In August last year, Pope Francis also delegated Jesuit Archbishop Cyril Vasil of Slovakia to find an amicable solution to the lingering dispute which has seen clashes, hunger strikes, burning of effigies and police cases in the past two years. 

It is once again clear that the priests and the laity in the archdiocese are against the Synod-approved Mass, said Riju Kanjookaran, an AMT spokesperson.

The Synod, the supreme decision-making body of the India-based Church, in August 2021 revived the dispute when it ordered all its 35 dioceses to adopt the synod-approved Mass by November 2021.

After initial opposition, all but the Ernakulam-Angamaly archdiocese complied with the synod's order. 

The archdiocese is the seat of the Church's Major Archbishop with close to 10 percent of 5 million followers of the Syro-Malabar Church, the second largest Eastern Rite Church.

The priests' refusal to read the circular from their apostolic administrator will have far-reaching implications,   Syro-Malabar Church spokesman, Father Antony Vadakkekara, told UCA News on Jan. 22.
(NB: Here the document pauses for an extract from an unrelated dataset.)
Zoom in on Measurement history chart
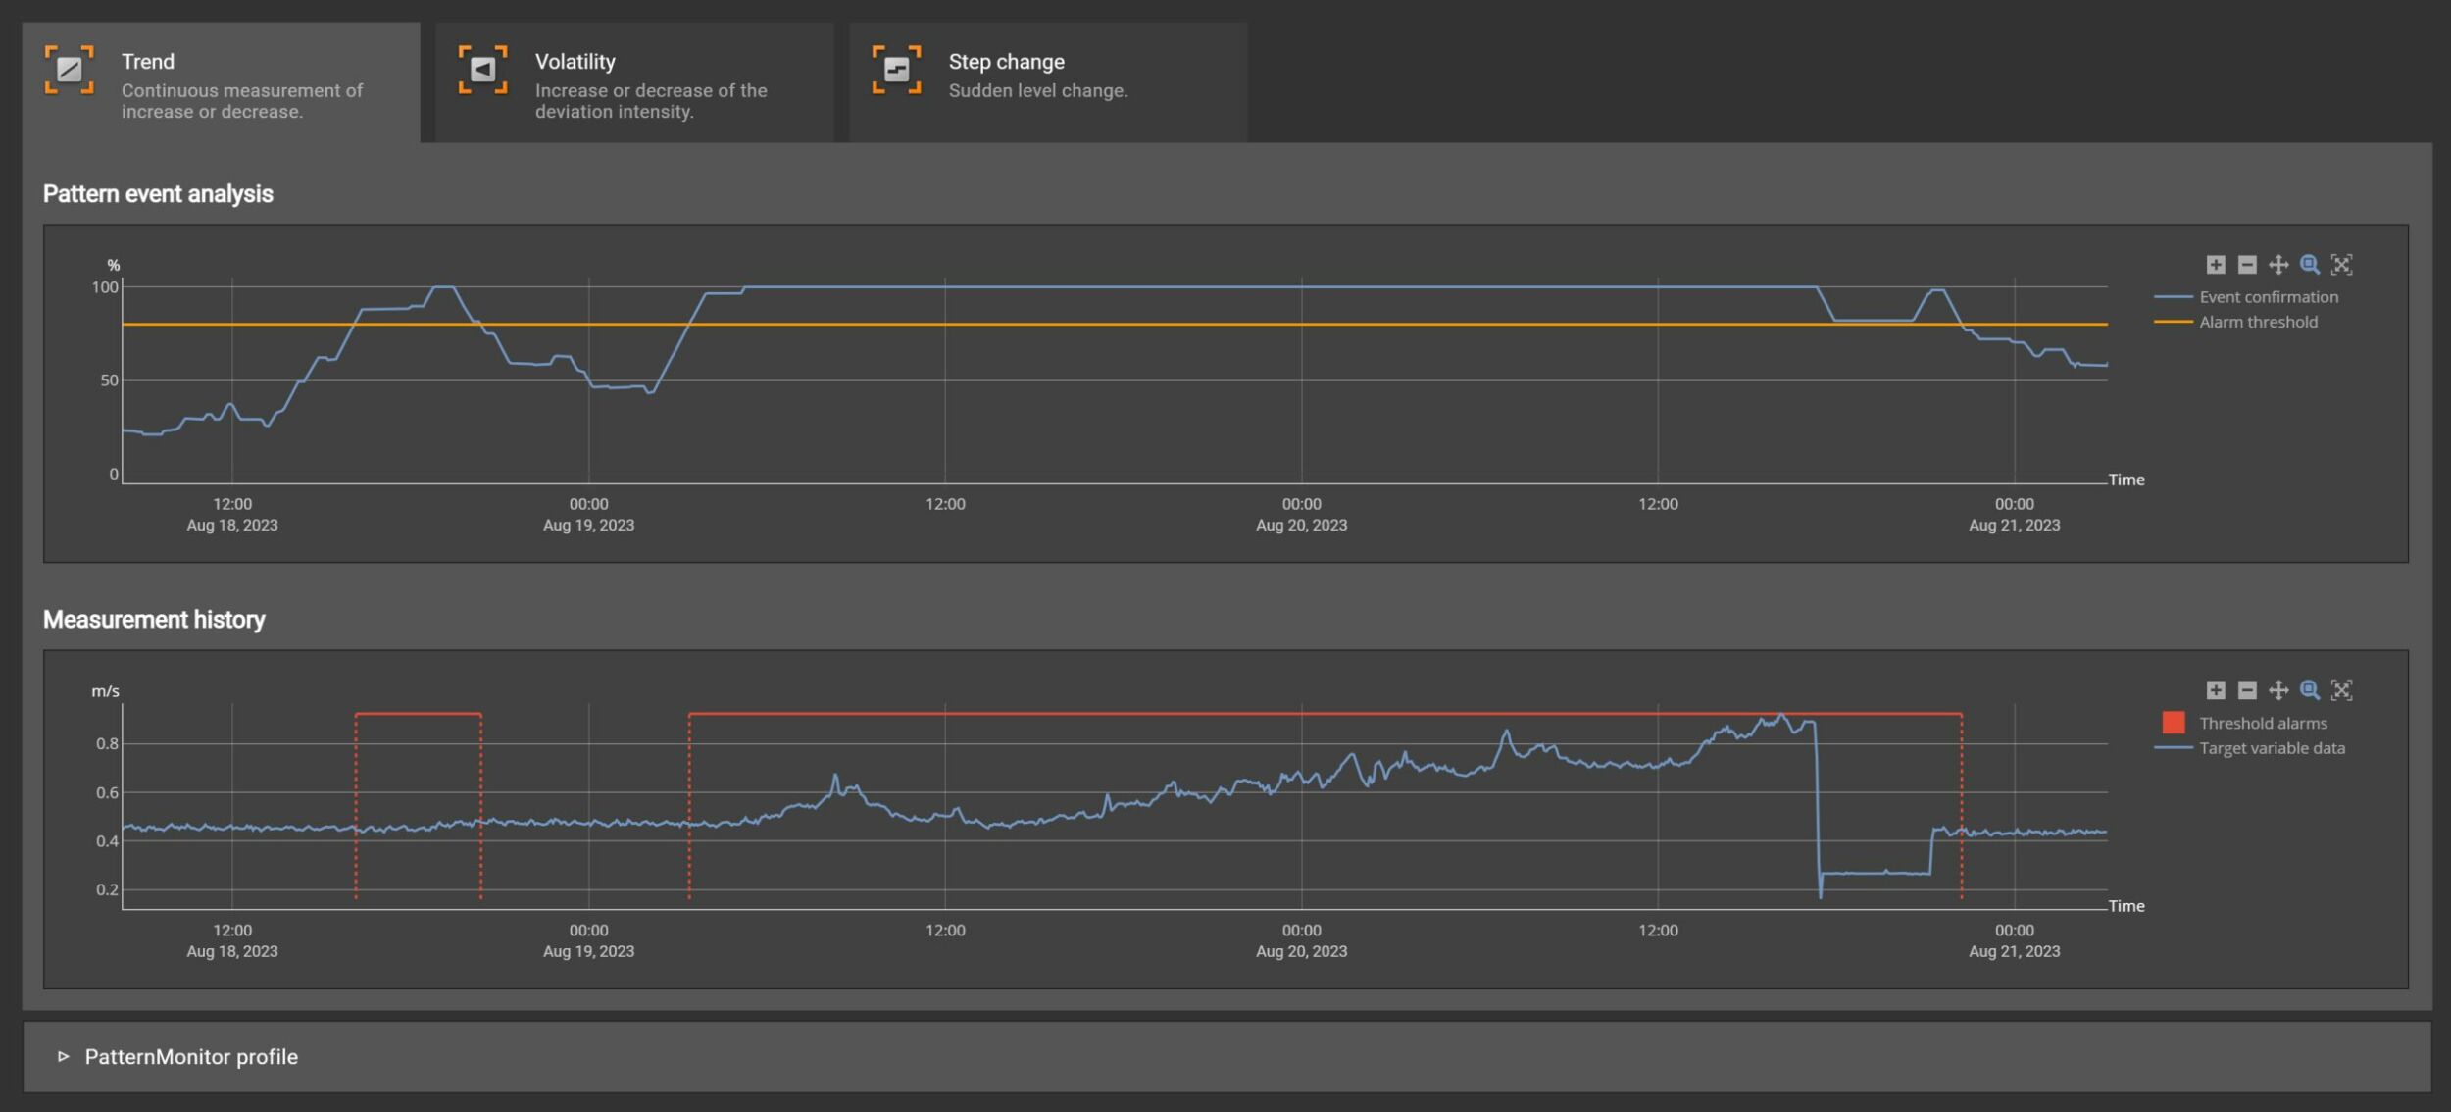The width and height of the screenshot is (2451, 1112). 2216,690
The Church will not tolerate such indiscipline, he said.

Let them (priests) agree or disagree with what is said in the circular. They are duty-bound to read it, asserted the Vincentian priest.

The Kerala-headquartered Church got a new head, Major Archbishop Raphael Thattil, on Jan. 11 within a month after his predecessor Cardinal George Alencherry resigned amid the liturgy dispute.

Thattil on Jan. 18 told a ceremony in Kerala's Idukki district that the priests will not be allowed to celebrate Mass the way they want.

A priest, who did not want to be named, told UCA News on Jan. 22,  that the Synod revived the dispute clandestinely by amending the liturgy text approved by Pope Francis leading to the current crisis .

The Synod must rectify its mistake, added the priest.

The liturgy dispute began in the 1970s, soon after the Vatican Second Council when attempts began to revise the Church's liturgy.

One group wanted to modernize the liturgy but another wanted to restore their ancient Church's liturgy. After some five decades of wrangling, the synod devised a liturgy in which the celebrant faces the altar during Eucharistic prayer and faces the congregation during the rest of the Mass. 

However, priests and laity in the archdiocese do not want the celebrant to face the altar during the Mass.    

Our stand is clear we will not make any compromise on our demand for the traditional Mass, Kanjookaran the AMT spokesperson said.